Your assignment:
Write the entries out again. Each one must match exactly.

++++

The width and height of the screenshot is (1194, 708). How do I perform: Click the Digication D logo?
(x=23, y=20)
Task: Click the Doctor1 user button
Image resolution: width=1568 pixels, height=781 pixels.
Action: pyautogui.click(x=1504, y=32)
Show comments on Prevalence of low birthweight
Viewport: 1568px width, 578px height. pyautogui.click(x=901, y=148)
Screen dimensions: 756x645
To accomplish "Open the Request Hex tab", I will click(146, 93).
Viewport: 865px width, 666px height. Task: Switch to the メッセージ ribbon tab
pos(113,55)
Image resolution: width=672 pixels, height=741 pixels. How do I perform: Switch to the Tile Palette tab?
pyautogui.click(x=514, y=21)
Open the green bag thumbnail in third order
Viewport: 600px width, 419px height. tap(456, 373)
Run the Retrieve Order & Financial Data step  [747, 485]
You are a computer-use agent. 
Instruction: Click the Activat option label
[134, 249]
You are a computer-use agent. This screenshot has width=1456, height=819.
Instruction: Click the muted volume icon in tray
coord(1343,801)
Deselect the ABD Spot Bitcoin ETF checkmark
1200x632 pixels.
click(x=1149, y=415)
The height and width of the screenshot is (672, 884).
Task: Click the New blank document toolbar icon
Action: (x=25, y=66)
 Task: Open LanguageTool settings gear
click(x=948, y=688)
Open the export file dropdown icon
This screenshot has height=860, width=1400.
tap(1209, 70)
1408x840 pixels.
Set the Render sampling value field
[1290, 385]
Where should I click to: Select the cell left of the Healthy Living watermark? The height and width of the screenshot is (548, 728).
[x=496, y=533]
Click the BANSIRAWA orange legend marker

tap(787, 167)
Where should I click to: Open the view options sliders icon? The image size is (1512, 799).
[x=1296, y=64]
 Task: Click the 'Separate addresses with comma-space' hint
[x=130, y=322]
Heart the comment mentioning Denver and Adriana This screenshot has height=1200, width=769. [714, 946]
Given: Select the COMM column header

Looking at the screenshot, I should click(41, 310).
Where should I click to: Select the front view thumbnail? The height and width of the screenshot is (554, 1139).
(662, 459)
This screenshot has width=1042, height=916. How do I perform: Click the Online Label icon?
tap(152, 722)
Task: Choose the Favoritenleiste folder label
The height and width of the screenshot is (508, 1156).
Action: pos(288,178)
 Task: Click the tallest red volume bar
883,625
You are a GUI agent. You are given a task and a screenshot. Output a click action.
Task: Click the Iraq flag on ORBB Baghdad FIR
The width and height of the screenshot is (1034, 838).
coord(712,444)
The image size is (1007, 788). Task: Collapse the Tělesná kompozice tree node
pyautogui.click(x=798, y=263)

++++

Answer to this task:
The width and height of the screenshot is (1194, 708). How do I perform: Click the Digication D logo?
(x=23, y=20)
Task: Click the Doctor1 user button
Image resolution: width=1568 pixels, height=781 pixels.
Action: pyautogui.click(x=1504, y=32)
Show comments on Prevalence of low birthweight
Viewport: 1568px width, 578px height. pyautogui.click(x=901, y=148)
Screen dimensions: 756x645
To accomplish "Open the Request Hex tab", I will click(146, 93).
Viewport: 865px width, 666px height. Task: Switch to the メッセージ ribbon tab
pos(113,55)
Image resolution: width=672 pixels, height=741 pixels. How do I perform: Switch to the Tile Palette tab?
pyautogui.click(x=514, y=21)
Open the green bag thumbnail in third order
Viewport: 600px width, 419px height. tap(456, 373)
Run the Retrieve Order & Financial Data step  [747, 485]
You are a computer-use agent. 
Instruction: Click the Activat option label
[134, 249]
You are a computer-use agent. This screenshot has width=1456, height=819.
Instruction: Click the muted volume icon in tray
coord(1343,801)
Deselect the ABD Spot Bitcoin ETF checkmark
1200x632 pixels.
click(x=1149, y=415)
The height and width of the screenshot is (672, 884).
Task: Click the New blank document toolbar icon
Action: (x=25, y=66)
 Task: Open LanguageTool settings gear
click(x=948, y=688)
Open the export file dropdown icon
This screenshot has height=860, width=1400.
tap(1209, 70)
1408x840 pixels.
Set the Render sampling value field
[1290, 385]
Where should I click to: Select the cell left of the Healthy Living watermark? The height and width of the screenshot is (548, 728).
[x=496, y=533]
Click the BANSIRAWA orange legend marker

tap(787, 167)
Where should I click to: Open the view options sliders icon? The image size is (1512, 799).
[x=1296, y=64]
 Task: Click the 'Separate addresses with comma-space' hint
[x=130, y=322]
Heart the comment mentioning Denver and Adriana This screenshot has height=1200, width=769. [714, 946]
Given: Select the COMM column header

Looking at the screenshot, I should click(41, 310).
Where should I click to: Select the front view thumbnail? The height and width of the screenshot is (554, 1139).
(662, 459)
This screenshot has width=1042, height=916. How do I perform: Click the Online Label icon?
tap(152, 722)
Task: Choose the Favoritenleiste folder label
The height and width of the screenshot is (508, 1156).
Action: pos(288,178)
 Task: Click the tallest red volume bar
883,625
You are a GUI agent. You are given a task and a screenshot. Output a click action.
Task: Click the Iraq flag on ORBB Baghdad FIR
The width and height of the screenshot is (1034, 838).
coord(712,444)
The image size is (1007, 788). Task: Collapse the Tělesná kompozice tree node
pyautogui.click(x=798, y=263)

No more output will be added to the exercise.